What to work on:
(A) From the house-sitting post below, list every kind of host the writer names as offering travelers a place to stay.
(B) Transcribe the passage of the house-sitting post that opens with the words containing "Sunday, January 29, 2012" and closes with "for another day.".

Text:
Sunday, January 29, 2012

House Sitting for the Irresponsible Budget Traveler


When you are on the road few things are better than having a place to crash for a night or three. Whether they be relatives (as was my good fortune last weekend), friends (like this past week) or former co-workers from eight years and fourteen time zones away (like tonight), having people who will welcome you into their homes is pure bliss for the traveler – particularly if your gracious hosts have young kids and/or toys to keep your own road-weary munchkins emotionally stable for another day.

If the gods of the itinerary are really smiling on you, your gracious hosts will, after providing you with free range of things, leave town.

But before that kid-in-the-candy-store giddiness gets out of hand, you’d be wise, fellow freeloader, to keep a few things in mind. After all, you might pass back through on your way home and want to crash again.

Supplied information:
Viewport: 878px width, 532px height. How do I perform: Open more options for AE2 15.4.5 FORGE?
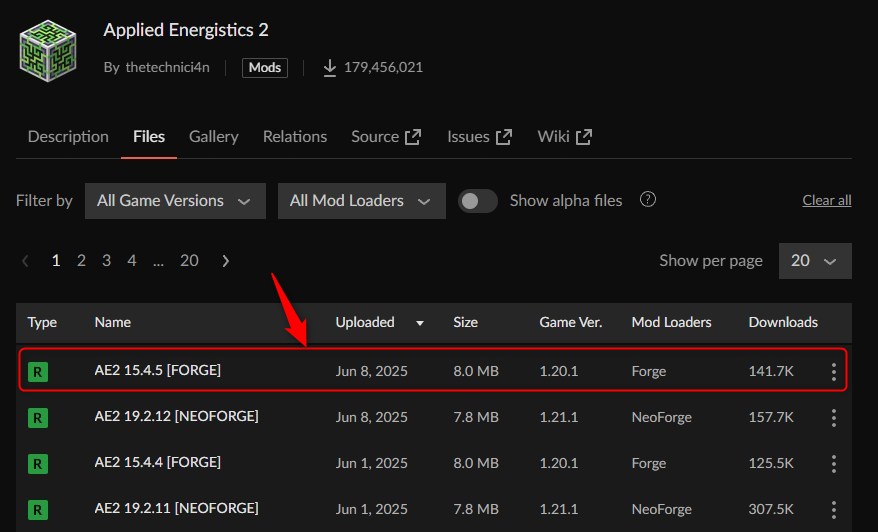(x=833, y=372)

Solutions to the tasks:
(A)
- Relatives
- Friends
- Former co-workers from eight years and fourteen time zones away

(B)
Sunday, January 29, 2012

House Sitting for the Irresponsible Budget Traveler


When you are on the road few things are better than having a place to crash for a night or three. Whether they be relatives (as was my good fortune last weekend), friends (like this past week) or former co-workers from eight years and fourteen time zones away (like tonight), having people who will welcome you into their homes is pure bliss for the traveler – particularly if your gracious hosts have young kids and/or toys to keep your own road-weary munchkins emotionally stable for another day.